The deal brings together one of China’s largest original content development platforms with one of the country’s top video production outfits.
The agreement was unveiled Monday to the Hong Kong Stock Exchange, where China Literature trades. Upon completion of the acquisition, New Classics Media will become a fully owned subsidiary of China Literature, but the studio’s current senior management team will remain in place and continue to oversee creative decisions.
New Classics Media is regarded as one of the leading production outfits in China, having led or participated in the production of numerous hit TV series and Chinese blockbusters, including The First Half of My Life, Never Say Die ($334 million domestic box office), Goodbye Mr Loser ($226 million) and Hello Mr Billionaire ($344 million and counting).
“This transaction combines China Literature’s unparalleled content library and New Classic Media’s industry-leading expertise in script development and production, and will help unlock the full potential value of China Literature’s high-quality original literary content offerings,” the two partners said Monday in a statement.
China Literature, formerly known as Tencent Literature, was spun off from the Tencent parent company last November.
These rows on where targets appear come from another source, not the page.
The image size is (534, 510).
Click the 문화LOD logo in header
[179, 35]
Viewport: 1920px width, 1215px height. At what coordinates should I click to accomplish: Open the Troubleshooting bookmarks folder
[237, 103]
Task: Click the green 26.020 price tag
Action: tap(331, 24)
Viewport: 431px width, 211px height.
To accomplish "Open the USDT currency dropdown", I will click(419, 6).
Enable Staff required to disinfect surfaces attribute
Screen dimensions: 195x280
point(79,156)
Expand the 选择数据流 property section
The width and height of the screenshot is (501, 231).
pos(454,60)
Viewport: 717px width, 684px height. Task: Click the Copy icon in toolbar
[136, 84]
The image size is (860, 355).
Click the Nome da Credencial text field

The company, which combined Tencent’s myriad online publishing and e-books services, raised more than $1.1 billion in its initial public offering and currently has a market cap of approximately $7.5 billion.
Online literature is a big business in China, comprising everything from digital comics to serialized short-form storytelling to full-length ebooks — much of it user-generated but commanding readerships numbering in the tens of millions. Tencent’s China Literature, like rival e-publishing services from Alibaba and Baidu, monetizes its many reading platforms in various ways, and integrates the services with its flagship social message services (WeChat and QQ) and online video offerings. The film and TV adaptation rights to China’s most popular online comics and e-books can often attract enormous licensing fees.
“We are the pioneer and leader in online literature market and thus in providing source material for China’s most-watched TV series, web series and films,” said Wenhui Wu, co-chief executive officer of China Literature. “Further enhancing our content adaptation expertise is a natural next step for China Literature to unleash the commercial potential of our content library, drive the integrated development of blockbuster titles and enhance engagement of our writers and users.”
China Literature will fund the transaction with $740 million in cash and $1.51 billion in stock. The company said New Classic Media’s senior management will receive approximately 40 percent of their payout upfront, with the balance deferred to an earn-out incentive mechanism pegged to long-term performance benchmarks.
At least a 27 percent chunk of New Classics Media was acquired from the Tencent parent company, which purchased its sizable stake earlier this year for $524 million. That deal valued New Classics at about $1.9 billion.
Tencent already held minority positions in leading Chinese studios Huayi Brothers Media and Bona Film Group, as well as movie ticketing service Maoyan. The company also operates growing film and television production banners of its own. Overseas, Tencent holds stakes in everything from Skydance Media to Donald Tang’s Global Road, STX Entertainment, Snap and Tesla. It also is one of the lead local partners of power agency Endeavor’s Beijing-based joint venture, WME-IMG China.